- Exercise instructions: Set down each line from the line holding "This screenshot has height=337, width=572." to the last line of the entries below, exactly, with both ends included and without pictures.

(Stored data)
--------------------------------------------------

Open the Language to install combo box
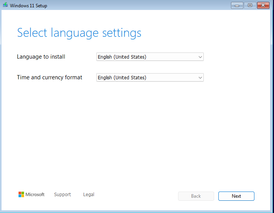point(150,57)
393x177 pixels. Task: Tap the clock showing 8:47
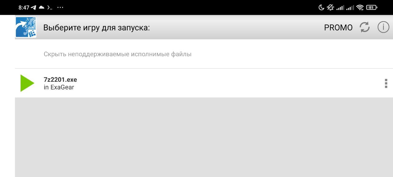tap(24, 7)
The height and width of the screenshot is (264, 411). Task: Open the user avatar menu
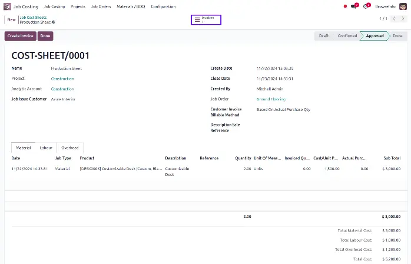click(x=403, y=6)
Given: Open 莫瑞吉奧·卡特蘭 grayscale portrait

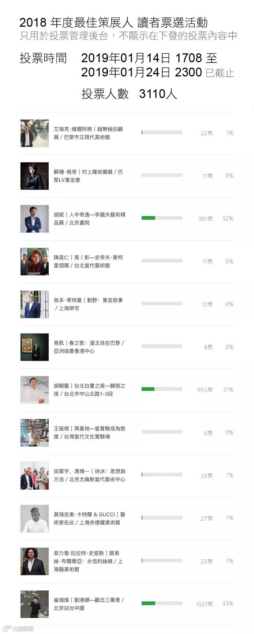Looking at the screenshot, I should 34,518.
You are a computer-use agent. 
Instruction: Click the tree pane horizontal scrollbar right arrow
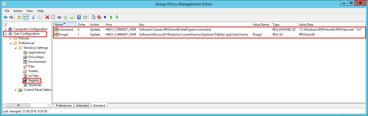coord(49,105)
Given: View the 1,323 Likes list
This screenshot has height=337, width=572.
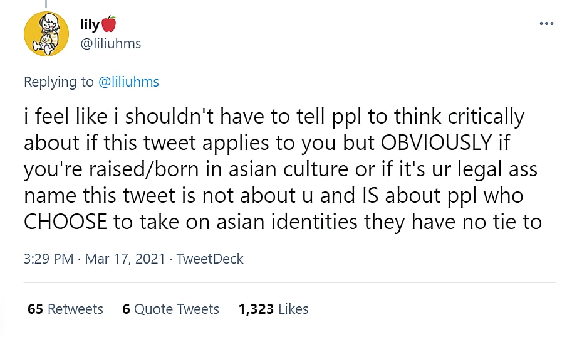Looking at the screenshot, I should 273,309.
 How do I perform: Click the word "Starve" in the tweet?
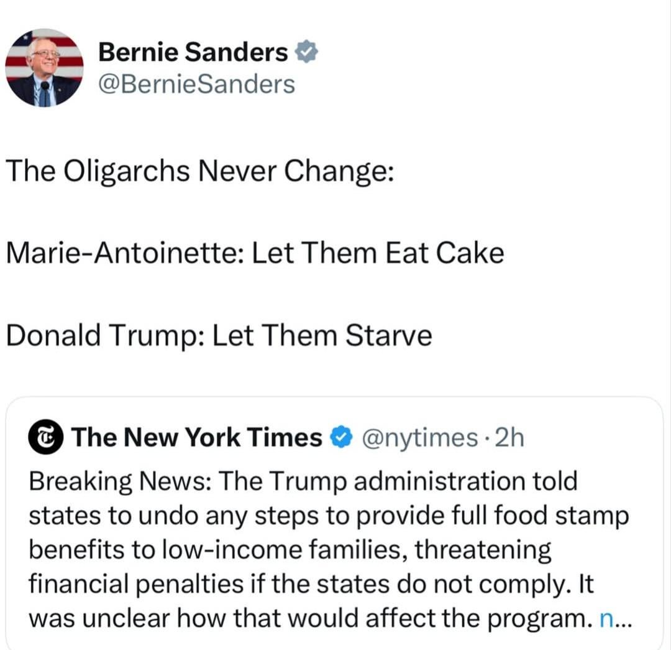[388, 337]
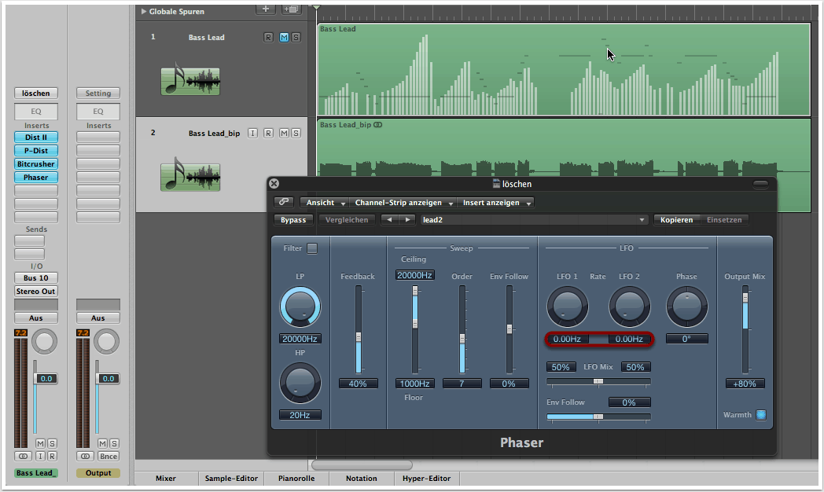Click the chain link icon in Phaser window

[284, 203]
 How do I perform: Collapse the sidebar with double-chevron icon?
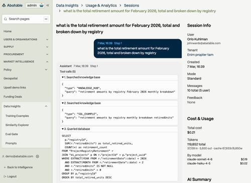[48, 6]
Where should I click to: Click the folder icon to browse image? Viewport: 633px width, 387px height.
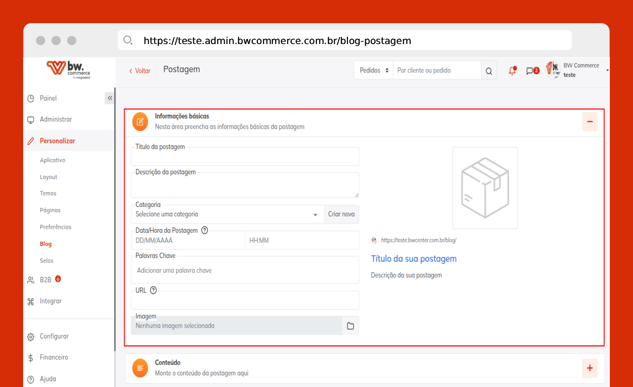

--------------------------------------------------

- Worked solution:
This screenshot has height=337, width=572.
Looking at the screenshot, I should 273,309.
 How do I perform: Click the word "Starve" in the tweet?
[388, 337]
Click the chain link icon in Phaser window

[284, 203]
 How do I perform: Collapse the sidebar with double-chevron icon?
[48, 6]
Where should I click to: Click the folder icon to browse image? Viewport: 633px width, 387px height.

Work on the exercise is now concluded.